DHARMa
DHARMa copied to clipboard
DHARMa residuals for jSDM
Question from a user
Ich hätte eine Frage bezüglich der adäquaten Anwendung des DHARMa-Packages im multivariaten Fall. Eventuell kennen Sie das gjam-package. Mit diesem habe ich ein JSDM für Presence-Absence Daten von mehreren Arten „jointly“ geschätzt. Ich habe also mehrere abhängige Variablen und dementsprechende Residuen. Mir ist kein Pendant zu DHARMa bekannt, dass multivariate Modelle behandelt. Daher wollte ich fragen, ob Sie glauben, dass Ihr package für einen solchen Fall ebenfalls adäquat ist oder ob Ihnen eine Alternative bekannt ist? Ich wäre jetzt folgendermaßen vorgegangen: ich hätte für jede Art einzeln „new data a la DARMAh" simuliert und dann die jeweiligen Residuen analysiert (also pro Art eine Analyse).

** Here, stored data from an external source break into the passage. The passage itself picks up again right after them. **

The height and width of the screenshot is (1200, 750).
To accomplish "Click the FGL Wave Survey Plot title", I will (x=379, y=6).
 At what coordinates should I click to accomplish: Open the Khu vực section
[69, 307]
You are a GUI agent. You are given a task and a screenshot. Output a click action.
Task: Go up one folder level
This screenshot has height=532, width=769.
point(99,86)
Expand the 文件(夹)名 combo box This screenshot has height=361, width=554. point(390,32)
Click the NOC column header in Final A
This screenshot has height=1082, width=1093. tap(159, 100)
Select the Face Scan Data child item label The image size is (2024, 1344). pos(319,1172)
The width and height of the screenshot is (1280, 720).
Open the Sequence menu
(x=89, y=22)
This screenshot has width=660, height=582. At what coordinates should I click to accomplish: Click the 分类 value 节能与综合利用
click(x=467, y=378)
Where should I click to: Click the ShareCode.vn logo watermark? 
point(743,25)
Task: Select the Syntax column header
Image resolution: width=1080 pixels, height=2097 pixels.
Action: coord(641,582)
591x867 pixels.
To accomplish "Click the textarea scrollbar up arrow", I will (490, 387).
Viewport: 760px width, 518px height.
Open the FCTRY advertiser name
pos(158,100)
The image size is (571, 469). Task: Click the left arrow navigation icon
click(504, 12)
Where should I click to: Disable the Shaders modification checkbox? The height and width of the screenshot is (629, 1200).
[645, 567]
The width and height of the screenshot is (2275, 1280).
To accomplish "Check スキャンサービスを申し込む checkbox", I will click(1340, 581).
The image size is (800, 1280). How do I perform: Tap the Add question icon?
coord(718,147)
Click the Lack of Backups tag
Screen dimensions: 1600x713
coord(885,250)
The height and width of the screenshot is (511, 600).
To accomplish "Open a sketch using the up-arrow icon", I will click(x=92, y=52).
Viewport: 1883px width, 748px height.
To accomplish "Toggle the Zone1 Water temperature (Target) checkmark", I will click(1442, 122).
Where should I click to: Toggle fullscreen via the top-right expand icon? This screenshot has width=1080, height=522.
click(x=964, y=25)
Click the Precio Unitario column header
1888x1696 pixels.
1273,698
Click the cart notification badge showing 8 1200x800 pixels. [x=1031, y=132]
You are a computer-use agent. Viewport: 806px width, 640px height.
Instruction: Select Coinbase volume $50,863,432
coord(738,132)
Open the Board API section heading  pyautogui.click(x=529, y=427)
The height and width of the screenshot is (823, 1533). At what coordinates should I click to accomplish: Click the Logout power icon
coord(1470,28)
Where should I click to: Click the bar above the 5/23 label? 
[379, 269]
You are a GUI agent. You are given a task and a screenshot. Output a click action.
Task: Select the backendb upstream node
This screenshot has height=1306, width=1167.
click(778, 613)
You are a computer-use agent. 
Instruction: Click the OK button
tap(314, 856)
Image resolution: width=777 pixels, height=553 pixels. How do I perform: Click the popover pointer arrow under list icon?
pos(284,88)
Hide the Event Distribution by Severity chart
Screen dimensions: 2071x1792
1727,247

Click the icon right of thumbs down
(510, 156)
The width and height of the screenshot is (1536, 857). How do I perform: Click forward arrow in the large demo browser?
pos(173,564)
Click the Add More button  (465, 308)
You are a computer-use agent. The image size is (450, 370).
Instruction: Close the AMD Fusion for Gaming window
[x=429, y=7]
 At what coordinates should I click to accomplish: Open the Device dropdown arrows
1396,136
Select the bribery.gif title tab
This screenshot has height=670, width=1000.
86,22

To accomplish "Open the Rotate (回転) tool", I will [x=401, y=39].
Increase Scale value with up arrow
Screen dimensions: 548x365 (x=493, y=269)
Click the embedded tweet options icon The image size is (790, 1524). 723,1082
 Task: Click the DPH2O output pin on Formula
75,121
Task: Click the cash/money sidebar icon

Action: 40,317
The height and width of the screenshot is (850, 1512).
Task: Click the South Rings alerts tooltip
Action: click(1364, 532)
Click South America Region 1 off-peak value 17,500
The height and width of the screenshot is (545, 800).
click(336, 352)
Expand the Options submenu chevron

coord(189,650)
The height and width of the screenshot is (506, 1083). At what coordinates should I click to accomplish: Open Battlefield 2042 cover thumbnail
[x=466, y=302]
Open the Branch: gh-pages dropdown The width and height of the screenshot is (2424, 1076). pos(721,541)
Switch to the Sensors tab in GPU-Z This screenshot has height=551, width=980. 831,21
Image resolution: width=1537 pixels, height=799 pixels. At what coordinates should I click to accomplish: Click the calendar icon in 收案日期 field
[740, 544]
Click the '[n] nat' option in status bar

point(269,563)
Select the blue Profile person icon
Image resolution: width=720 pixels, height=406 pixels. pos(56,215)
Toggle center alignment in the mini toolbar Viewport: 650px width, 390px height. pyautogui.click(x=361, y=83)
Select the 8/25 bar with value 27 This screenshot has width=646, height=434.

Eine Alternative wäre alle Observationen (also über alle Arten) in einen Topf zu werfen und dann die gesamten Residuen gemeinsam zu analysieren.
We just discussed this in some length last week in a working group at ISEC 2020. In principle, if you can simulate from your fitted model, you can create residuals for each entry of the community matrix with the createDHARMa
function (just note that you will have to ensure that the simulate function returns a vector, DHARMa cannot handle matrix responses), and based on this, you can still use all DHARMa plots, so I would do
- all standard checks, including spatial autocorrelation
- and use
aggregateResiduals
to group residuals by site and species, and check that as well with all standard plots / checks
There are probably a few more things that one could do to check the specific structure of a jSDM, and that was the content of our discussion. If something happens on this front, I will update this issue.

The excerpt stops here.